10 Facts About Water Pollution
Water is one of the most important natural resources that is essential to sustain every form of life, but it is becoming increasingly scarce in many parts of the world. According to the World Economic Forum, rising water pollution is the foremost global risk in terms of its potentially devastating impact on society. Below are ten interesting water pollution facts.
Water Pollution Facts
- One of the prominent causes of water pollution is extensive eutrophication caused by agricultural, sewage, animal, human and industrial runoff, resulting in excessive concentrations of nutrients, such as phosphorus and nitrogen. This results in enhanced plant and depleted animal life due to lack of oxygen, creating a dead zone. Lakes and reservoirs, two freshwater sources, are particularly prone to the negative impact of eutrophication due to their proximity to pollutant-generating sources and the water’s relative stillness.
- Personal care products and pharmaceuticals, including birth control pills, antibiotics and painkillers, are washed into water reservoirs and lakes, contributing to the rising water pollution. They have a damaging effect on the aquatic ecosystems and cause hormonal imbalances in humans and animals.
- About two million tons of sewage is dumped into the world’s water bodies daily. Annually, 14 billion pounds of garbage containing mostly plastic is thrown into the world’s oceans, causing large-scale destruction of marine life.
- Millions are consuming contaminated or chemically adulterated drinking water due to a lack of adequate treatment of urban wastewater. More than 80 percent of human activity generated and about 70 percent of industrial untreated wastewater is dumped into rivers, lakes and oceans. In the U.S. alone, about 1.2 trillion gallons of untreated sewage and industrial waste is discharged into the water bodies.
- At least 70 percent of lakes and rivers in China are polluted, and more than half are too polluted for human use. The Yangtze River, China’s largest and the world’s third-largest river, is inundated with approximately 25 billion tons of sewage and industrial refuge.
- Many do not have access to clean drinking water, including the 663 million people reliant on precarious sources — with 159 million relying on surface water and 1.8 million dependent on drinking water potentially contaminated with human waste.
- Sanitation facilities are a luxury not enjoyed by 2.4 billion people across the globe.

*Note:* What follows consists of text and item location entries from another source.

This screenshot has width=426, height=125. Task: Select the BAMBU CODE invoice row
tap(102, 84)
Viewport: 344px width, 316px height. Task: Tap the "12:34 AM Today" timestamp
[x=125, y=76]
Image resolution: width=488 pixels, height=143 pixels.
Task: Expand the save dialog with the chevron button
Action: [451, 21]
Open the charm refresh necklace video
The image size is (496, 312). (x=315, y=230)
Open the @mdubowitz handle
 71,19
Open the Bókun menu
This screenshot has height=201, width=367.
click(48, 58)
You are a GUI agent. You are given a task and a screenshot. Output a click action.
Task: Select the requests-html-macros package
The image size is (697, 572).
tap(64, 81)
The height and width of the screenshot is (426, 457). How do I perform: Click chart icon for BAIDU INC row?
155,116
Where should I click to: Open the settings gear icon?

Approximately 946 million people are forced to defecate in street gutters and near water bodies, exacerbating the rising water pollution. Wastewater is sometimes used for crop irrigation and at least 10 percent of the population globally consumes food grown using wastewater.

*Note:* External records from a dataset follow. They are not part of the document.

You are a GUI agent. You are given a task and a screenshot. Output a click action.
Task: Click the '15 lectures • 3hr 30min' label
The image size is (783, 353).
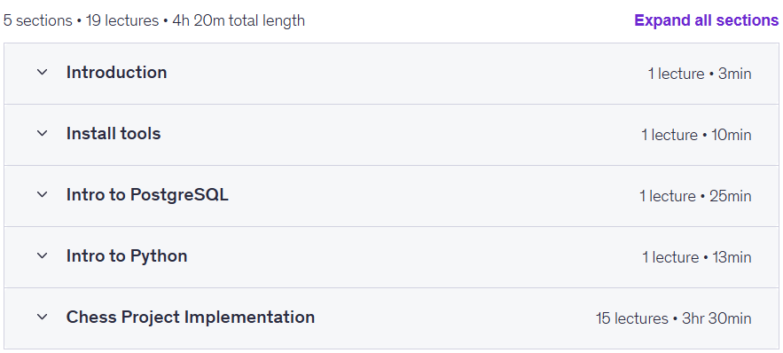coord(673,318)
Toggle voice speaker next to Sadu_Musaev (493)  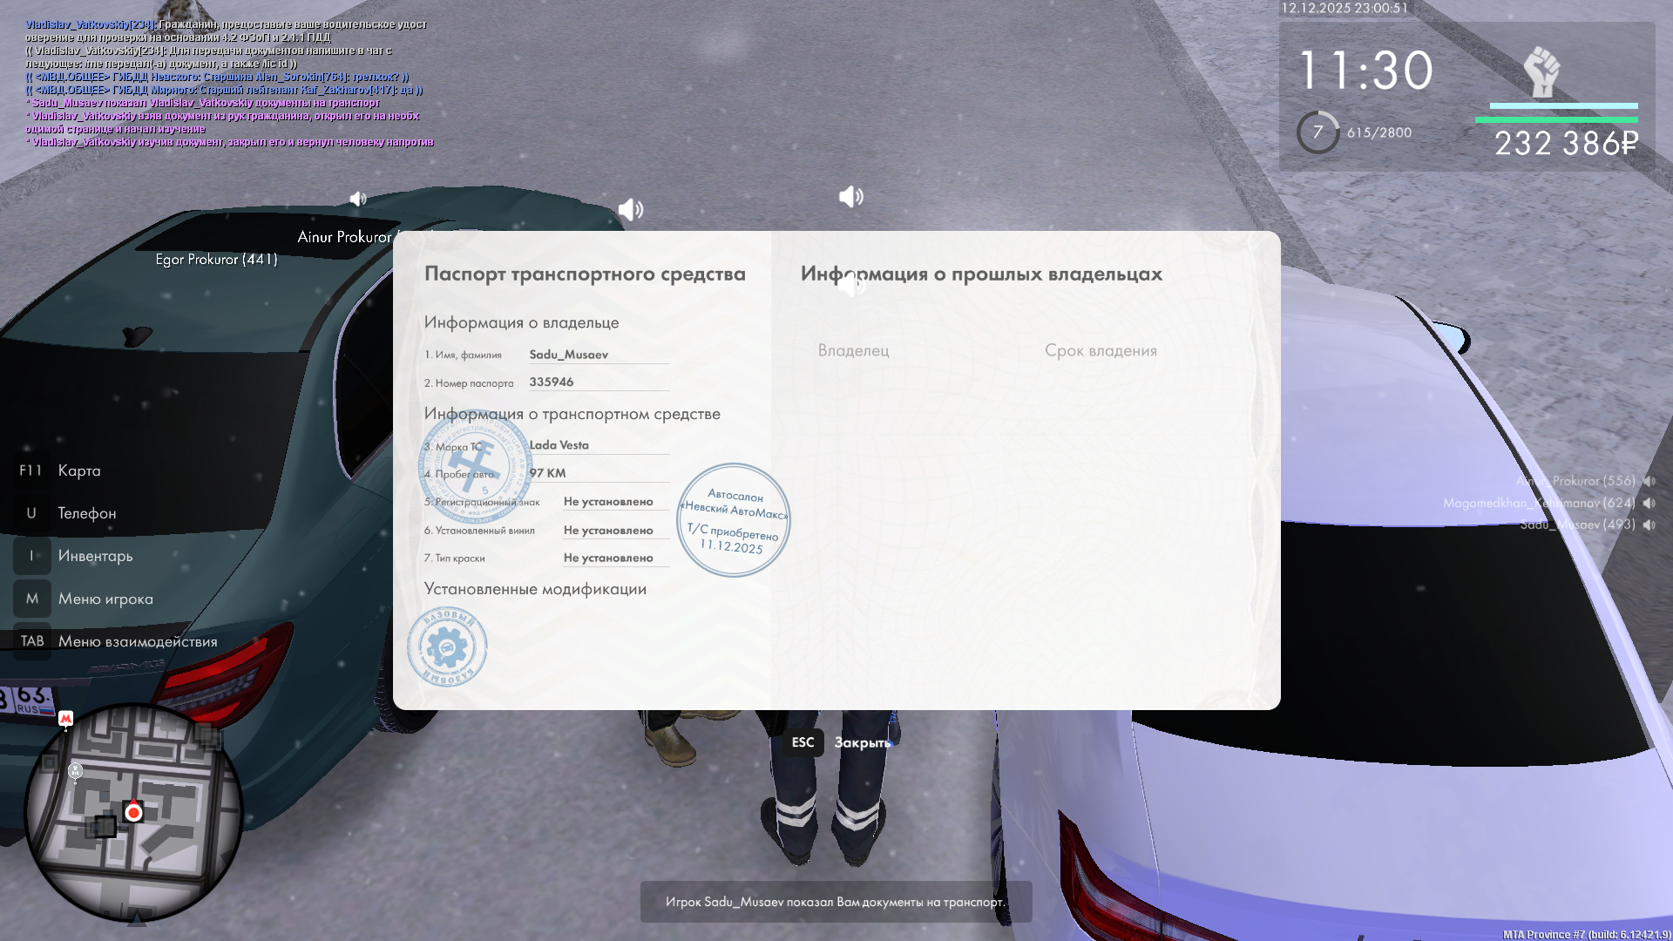pos(1649,525)
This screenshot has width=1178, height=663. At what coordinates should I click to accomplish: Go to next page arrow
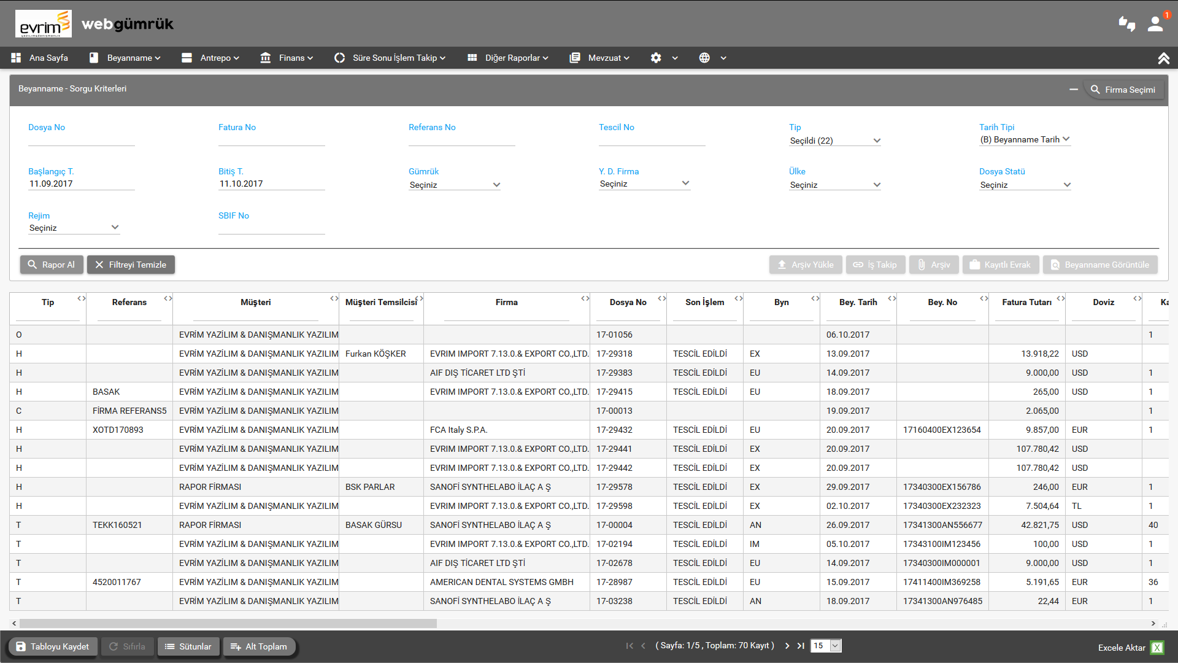[x=787, y=646]
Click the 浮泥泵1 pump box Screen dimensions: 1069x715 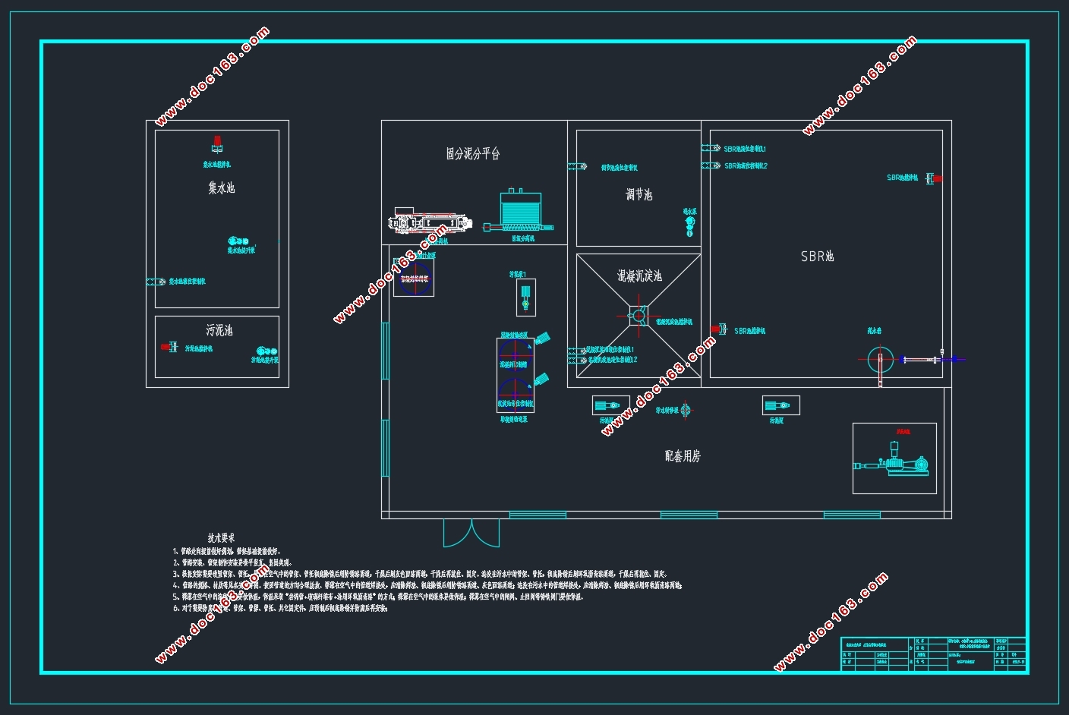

- The scarcity of water instinctively causes people to conserve water and avoid its use for hygiene, leading to preventable diseases such as diarrhea, dysentery, cholera, typhoid and polio. Approximately 842,000 people, including 361,000 children under five, die yearly from diarrhea. Contaminated drinking water and inadequate sanitation cause more deaths annually than violence from the ongoing wars. Debilitating diseases including schistosomiasis, intestinal worms and trachoma prevalent in tropical regions are also a result of inadequate sanitation services and hygiene habits.
- Currently, about 40 percent of the world’s population is facing water scarcity and 1.7 billion are living in river basins where water usage exceeds renewal. Without immediate action, by 2025 half of the world’s population will be experiencing a water shortage, and by 2050 one in four people will be living in a country with an insufficient fresh water supply.
- The 17 Sustainable Development Goals (SDG) set forth by the U.N. to “end poverty, protect the planet, and ensure prosperity for all” by 2030. Reducing water pollution by restricting the disposal of garbage and other hazardous chemicals into water bodies and adapting more effective means of treating wastewater, is part of the SDG’s six targets to ensure equitable access to safe drinking water.
There is ample water for everyone, but these 10 facts about water pollution illustrate how it is becoming scarce due to insufficient infrastructure. Safe, clean water is a human right, yet rising water pollution is a serious health threat for the world’s poorest.